Hey I wrote this about 6 months ago, nice to see it here! AMA, but please note that this is SoTA territory and things have changed significantly since then. Notably, folks are now seeing good preliminary results with SBERT (sentence level encodings instead of token-level): https://www.aclweb.org/anthology/D19-1410.pdf
I'm really interested in this general area of generating good candidate queries from documents, but haven't spent much time on it. I haven't seen it in production, and I don't think the topic gets as much attention as it should because intuitively it sounds like a really good idea, so thanks for the paper!

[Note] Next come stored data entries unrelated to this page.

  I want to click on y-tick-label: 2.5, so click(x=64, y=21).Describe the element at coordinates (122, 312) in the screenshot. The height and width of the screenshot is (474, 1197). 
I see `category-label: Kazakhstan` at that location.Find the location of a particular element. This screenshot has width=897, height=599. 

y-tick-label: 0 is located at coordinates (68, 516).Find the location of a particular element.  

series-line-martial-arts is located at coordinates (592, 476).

Results for R@1000 look pretty impressive, and I'll check out the project code. Given the high recall and low MRR, using this for the initial recall step with a rerank is definitely worth looking at. if the high recall carries over to your own data and you can rerank those top 1k to increase precision, then you've got something good.

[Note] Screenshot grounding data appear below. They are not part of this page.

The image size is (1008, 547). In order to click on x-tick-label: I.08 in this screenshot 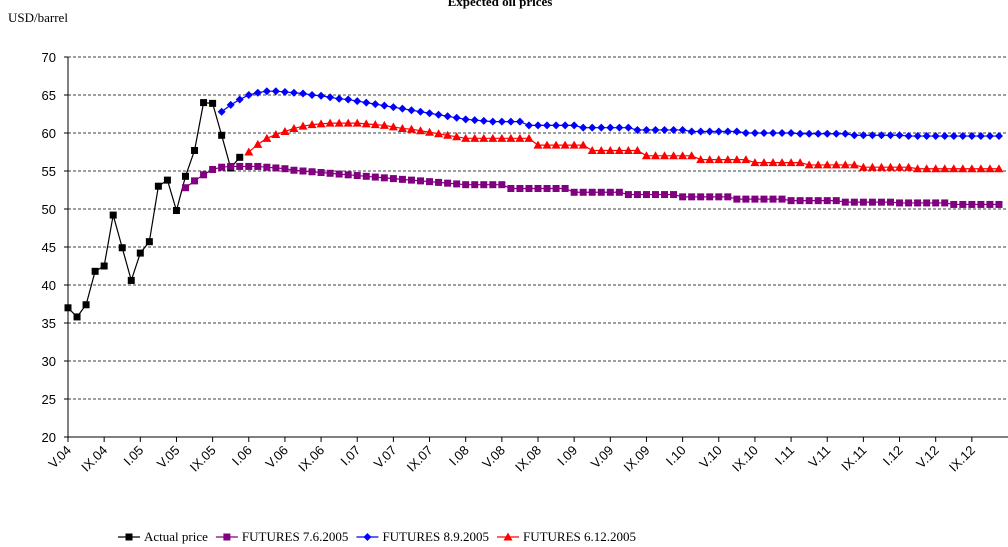, I will do `click(459, 456)`.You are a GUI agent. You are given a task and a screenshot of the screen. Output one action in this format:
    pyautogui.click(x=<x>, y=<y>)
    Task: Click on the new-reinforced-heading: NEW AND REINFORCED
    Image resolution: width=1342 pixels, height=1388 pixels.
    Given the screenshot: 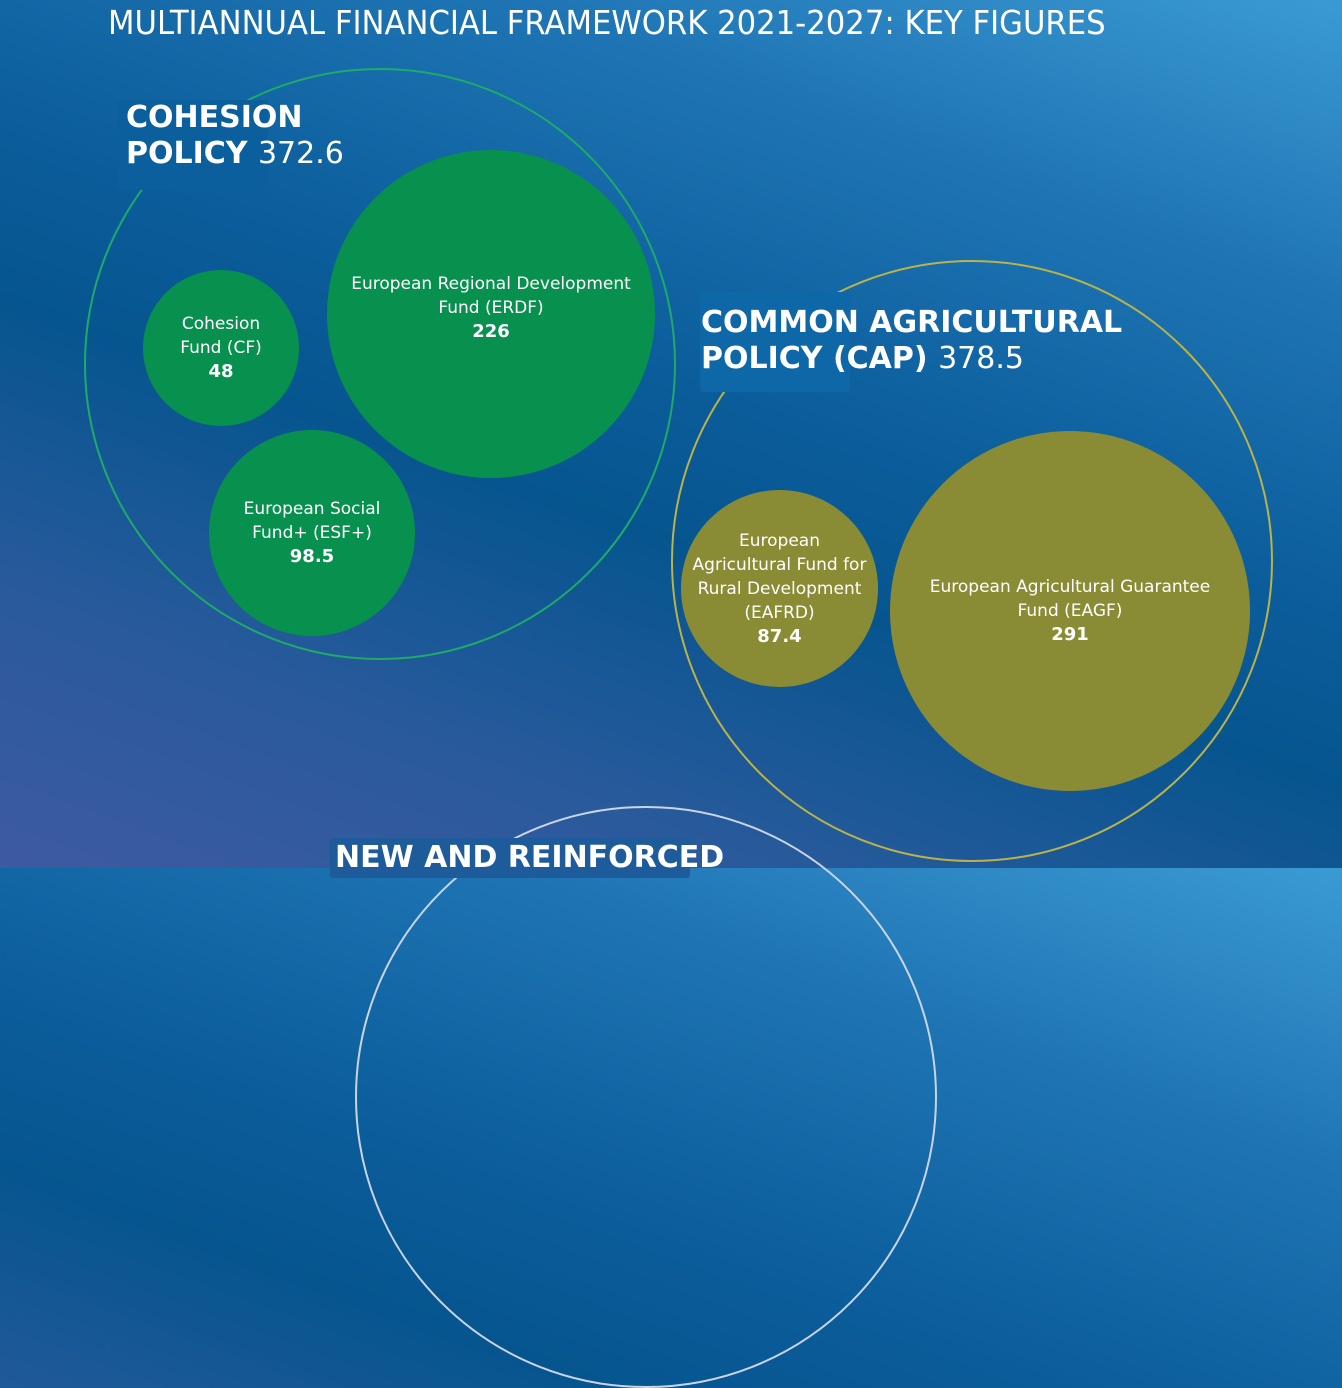 What is the action you would take?
    pyautogui.click(x=530, y=858)
    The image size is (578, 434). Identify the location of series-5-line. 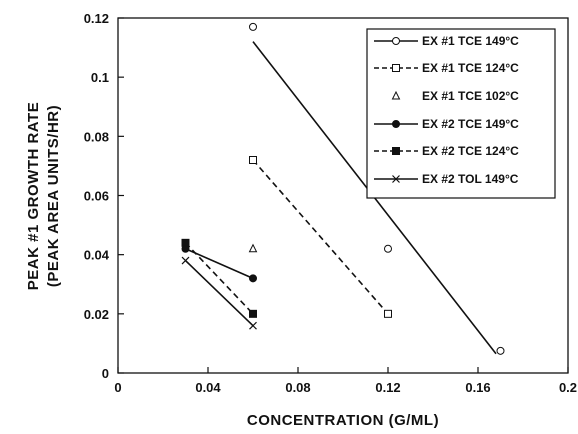
(219, 278).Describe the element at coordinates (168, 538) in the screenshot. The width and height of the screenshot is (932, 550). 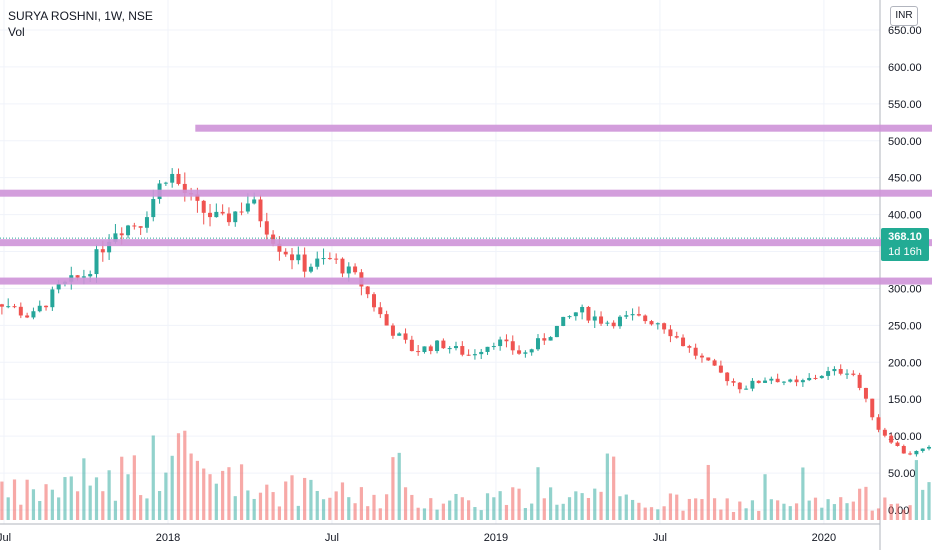
I see `x-tick-label: 2018` at that location.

Good question. Averaging can work for short documents, but this becomes less useful as the document text gets longer. When dealing with documents of multiple paragraphs, I've been gravitating more towards thinking "whats the most relevant part of the document?". And for this SBERT works very well - as you can pluck the document's most similar sentence(s) for the given query, and use that as a signal for the most relevant piece of information.
Of course there are many caveats here, and this is by no means a solved problem, but works well for queries that are more than a couple terms.
I'm not sure I understand in practice how that would work. You have sentence embeddings and a query embedding. You're comparing groups of sentences from a document to the query. But how do you decide how to group the sentences? Are you just up-front grouping similar sentences somehow?
Building upon @m_ke's note, when you have the sentence embeddings indexed, you use query similarity with those sentences as an additional signal that can be used further. For example, you can weight sentences that appear earlier in the document higher, you can take the top N sentences and use those, you can apply clustering to find hotspots, etc.
I'd treat it as a base signal like BM25 for a field - which is frequently tuned and used as one of many features for relevance.
Absolutely! We call it a "judgement list" in search relevance land, and one is required and used for training and testing of a relevance config/model...though the training is often manual, until your configuration and infrastructure are mature enough for learning-to-rank.
@petulla we've reached the thread depth limit so I can't reply to your last question, but typically MSMarco is used for SOTA testing of deep learning for search: https://microsoft.github.io/msmarco/
It really depends on your application but you can come up with a lot of different aggregation schemes to rerank top results based on the whole document.
Any experience clustering or classifying documents based on these high dimensional vectors? Also what have you found of dimension reduction techniques such as UMAP or good old PCA?
you mentioned the prohibitive size of the vectorizations of documents -- what role, if any, have matrix/tensor decompositions or tensor networks played in helping the search community with this?
I've never seen Tensor Networks used in search, but it wouldn't surprise me if Google, Microsoft, Yandex, and other web-scale search engines were using them, because at their scale it's extraordinarily important for size reduction. We know Google is using BERT (or a newer variant) in production, so they must be doing all kinds of things to lighten the load.
From my perspective of usually dealing with much smaller corpuses, SBERT helps with in a couple ways here practically: it reduces size requirements by an order of magnitude, and also represents sentence context easier than blending individual tokens - which IMO more closely matches the goal of information needs with longer queries.